[Interface element records]
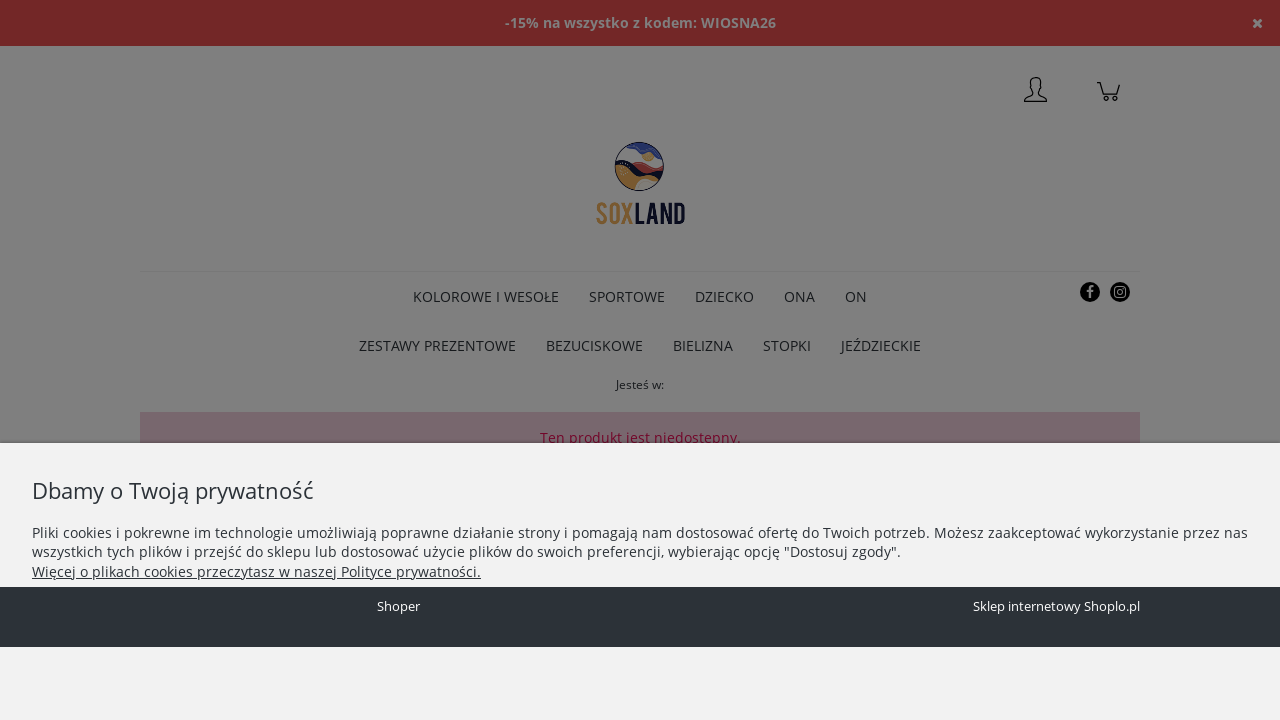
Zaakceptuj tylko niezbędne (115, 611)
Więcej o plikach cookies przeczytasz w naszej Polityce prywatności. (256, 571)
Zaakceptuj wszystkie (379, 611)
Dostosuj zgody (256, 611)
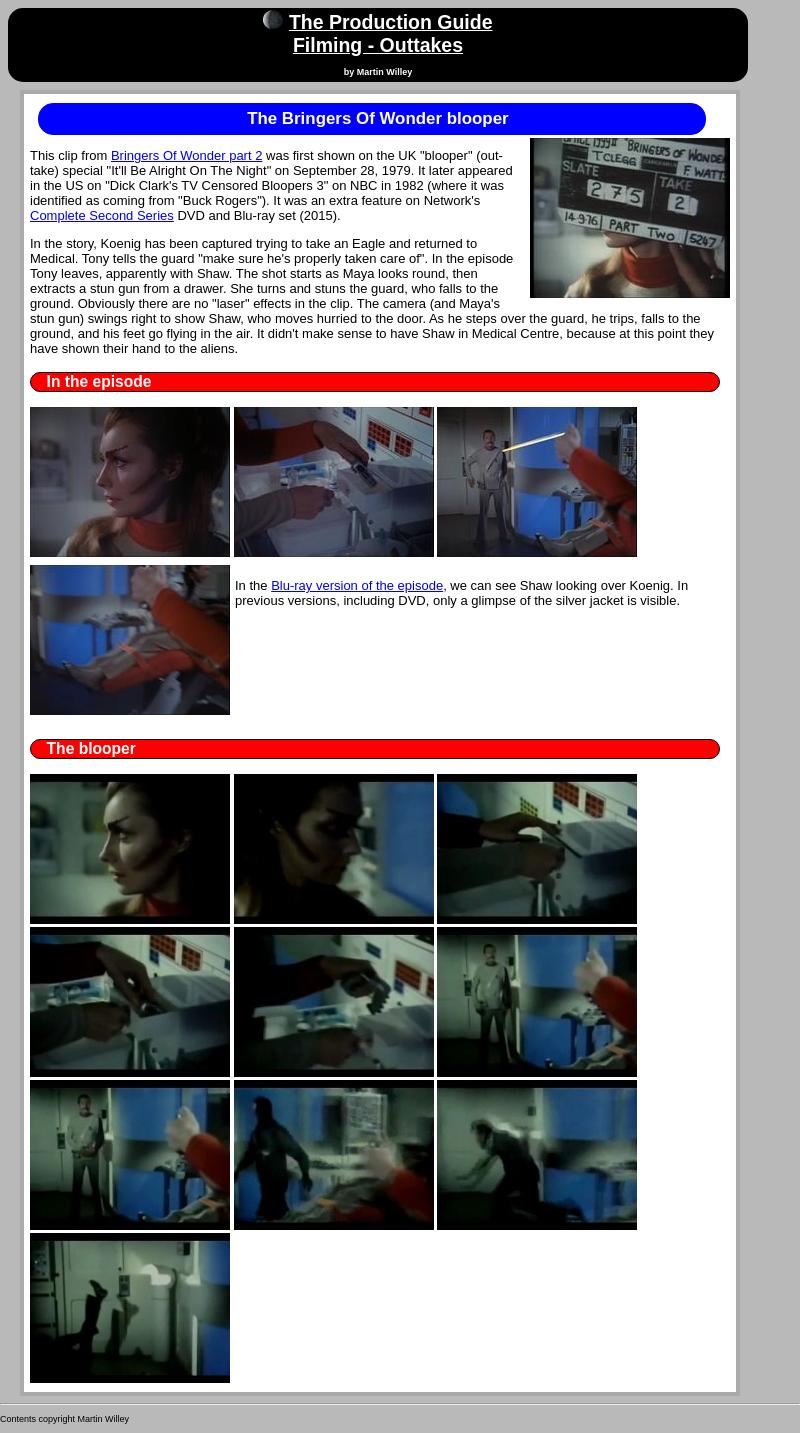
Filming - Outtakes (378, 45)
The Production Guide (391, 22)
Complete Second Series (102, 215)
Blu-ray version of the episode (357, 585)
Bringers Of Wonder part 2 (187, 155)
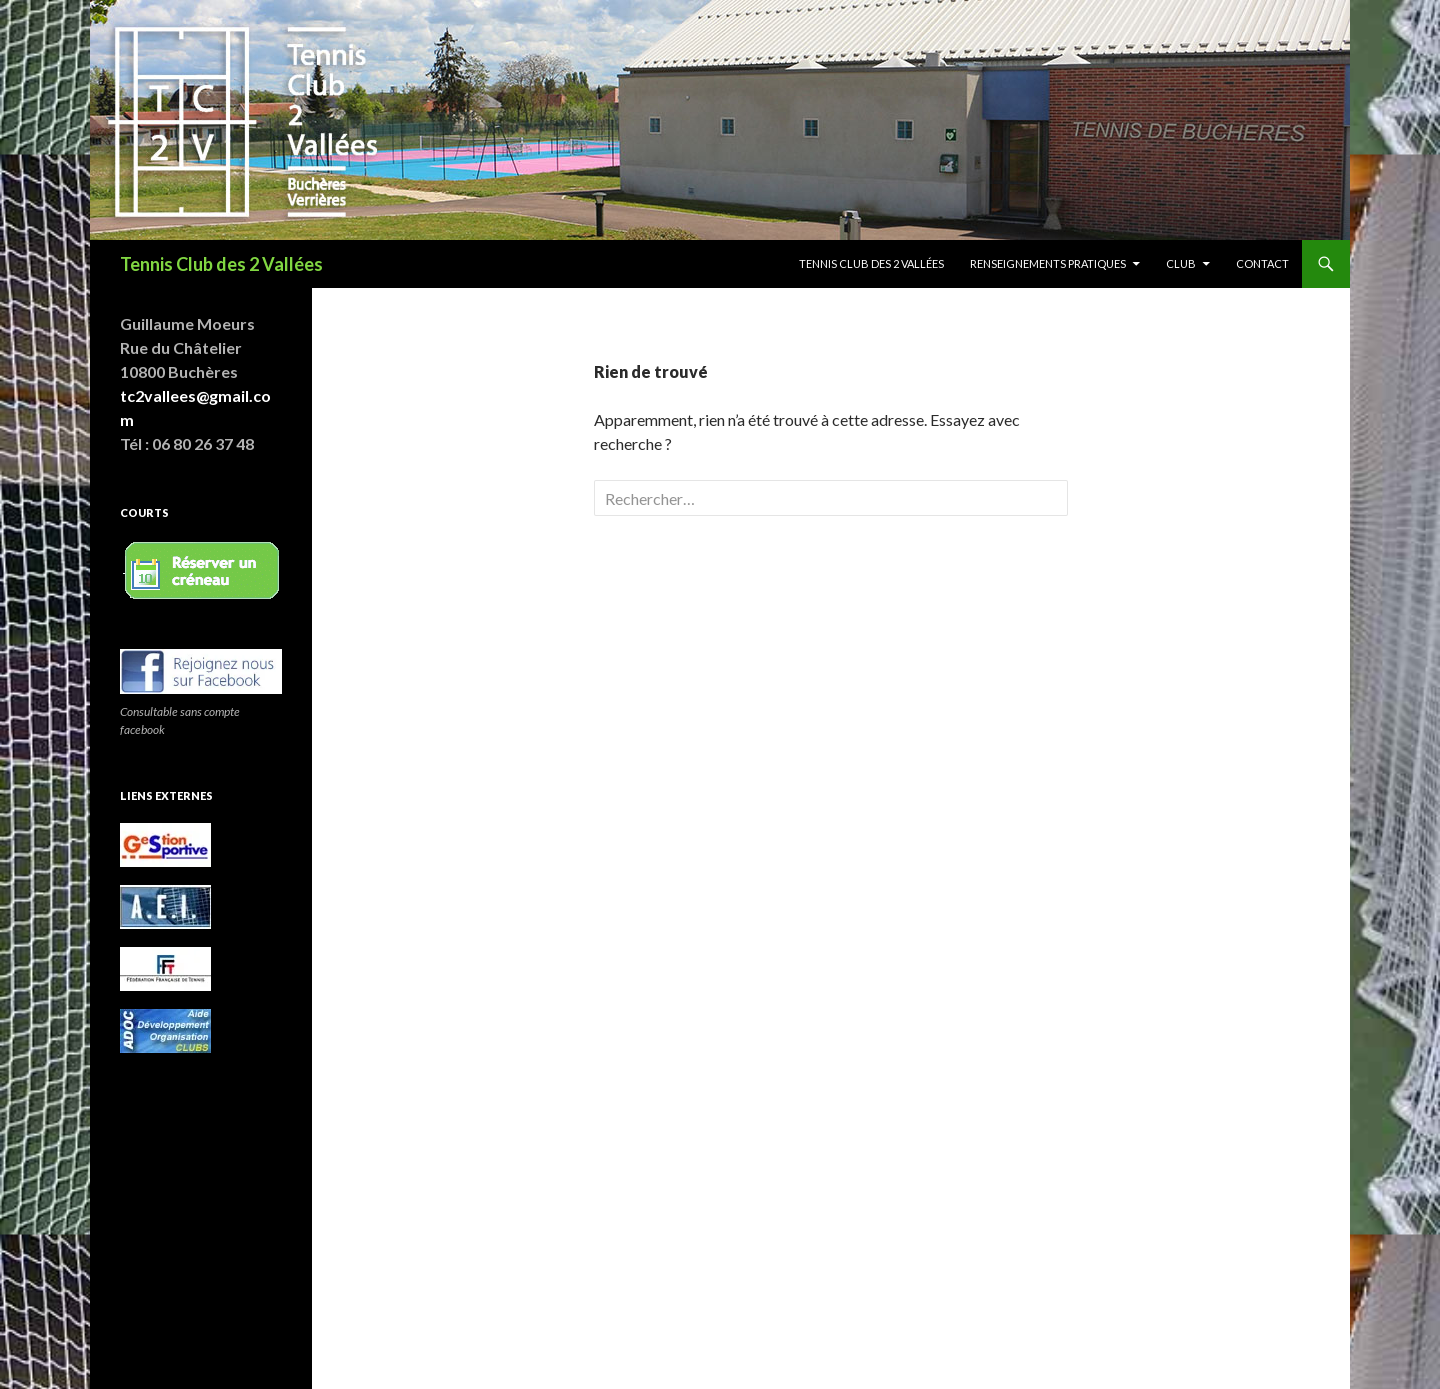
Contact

> _EXERCISE INSTRUCTIONS_
Give the lines again from the start of the records through the line containing "The Production Guide (391, 22)", inclusive, with each coordinate in the answers multiplied by 0.95 and rounded to a whole number, halves rounded up. Leave out the pictures.

> _FINISHED TASK_
Zaakceptuj tylko niezbędne (109, 580)
Więcej o plikach cookies przeczytasz w naszej Polityce prywatności. (243, 542)
Zaakceptuj wszystkie (360, 580)
Dostosuj zgody (243, 580)
Filming - Outtakes (359, 43)
The Production Guide (371, 21)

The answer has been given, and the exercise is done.